J is new at this I guess but he would need to learn quickly that he must put his wife first if his family are bashing her.
I suspect he will learn this soon enough, you sound like you know how to stand up for yourself and make your needs be known.
Tell him, the next time it happens

1, he can sleep at his parents
or 
2. You will never attend another event with or at his family's again. 

That will be a problem for him because if you have kids, it will have a huge impact on the grandparents.
They need to learn to have some respect and he needs to grow some backbone.
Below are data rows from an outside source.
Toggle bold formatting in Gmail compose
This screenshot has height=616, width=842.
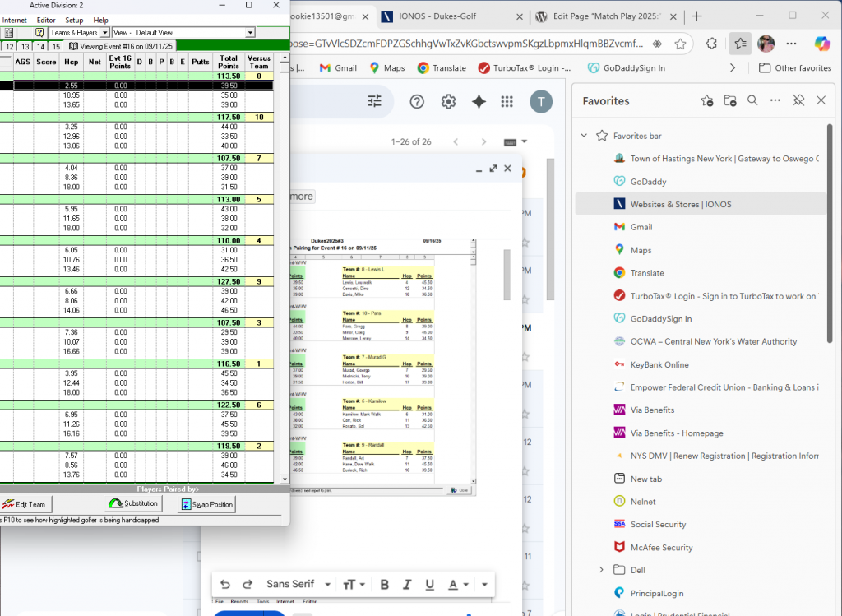click(384, 585)
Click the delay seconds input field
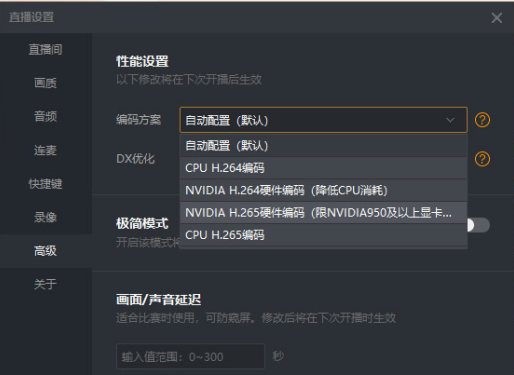514x375 pixels. point(190,357)
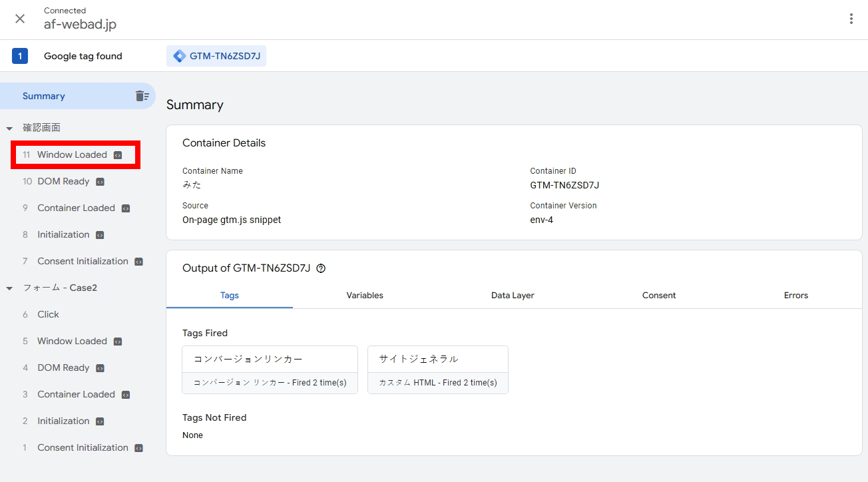Close the Tag Assistant debug panel
Screen dimensions: 868x482
(x=20, y=19)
Do not back down on this one.


----------



## completely_inlove413 (Apr 8, 2018)

oh sweetie. my opinion is that when you are with someone -married to them-, the commitment is vital. it sounds like he hasn't grown up to see that when you are married you need to support your wife and be there for her in every way. when a man marrys a woman, she becomes his world. she is his everything. even to their own family, a man should defend their wife's honor. he should be respecting your discomfort with them and see that you are hurting because he's not being 100% there for you.


----------



## BobSimmons (Mar 2, 2013)

As someone said, you dated this dude for a while and yet still married, I doubt they treated you any different but what done is done.
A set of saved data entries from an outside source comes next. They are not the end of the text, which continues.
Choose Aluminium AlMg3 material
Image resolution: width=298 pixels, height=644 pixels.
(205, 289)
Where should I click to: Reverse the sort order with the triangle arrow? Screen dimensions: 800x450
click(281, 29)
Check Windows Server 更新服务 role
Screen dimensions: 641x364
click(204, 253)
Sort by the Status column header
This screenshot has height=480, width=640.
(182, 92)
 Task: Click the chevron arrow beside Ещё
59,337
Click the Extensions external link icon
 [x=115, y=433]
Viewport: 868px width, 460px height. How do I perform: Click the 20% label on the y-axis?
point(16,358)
Pretty simple, seems the in-laws don't like you and your husband doesn't have the nuts to stand up to them. So unless you're planning to get a whole family to suddenly like you might be best to stop going over and getting treated like a third rate citizen.


----------



## jferg0212 (Mar 18, 2018)

Yes, your marriage can be saved. It starts with J and him putting you first before his family. He have to figure out which family is more important. They one that’s badly damaged and don’t respect him. ( Because if they’re disrespecting you they’re distracting him ) Or the family he’s trying to build with you. I have a similar dysfunctional family. When I met my wife I told her who to stay away from. When we started dating I asked her not to get to close to my family. By time we got married it was then my decision to love my family from a far. This was done to avoid any disrespect or negative energy I knew my family was capable of displaying. He is going to have to make that same choice. His natural instincts should be to defend you. No questions ask. That’s not even a thought it’s instinct. Present options for J on how he can slowly distance him self from this dysfunctional family. Once HE start doing that you will start to see the difference in your marriage. I understand that they are family and you don’t turn your back on family. However they’re need to be time away from them. A long period of time you ask me. 
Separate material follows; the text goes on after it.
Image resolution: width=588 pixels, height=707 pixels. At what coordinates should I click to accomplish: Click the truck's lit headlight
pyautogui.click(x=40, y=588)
Sent from my iPhone using Tapatalk


----------



## frusdil (Sep 5, 2013)

Welcome to the world of whacky inlaws! My inlaws are a nightmare and the reason I found TAM - my username stands for FRUStrated Daughter In Law, Frusdil.

This situation is not an inlaw problem, its a HUSBAND problem. Until HE lays it on the line with his parents, and tells them to knock this **** off, nothing will change.

Trust me. I know. Lol. I'm still waiting.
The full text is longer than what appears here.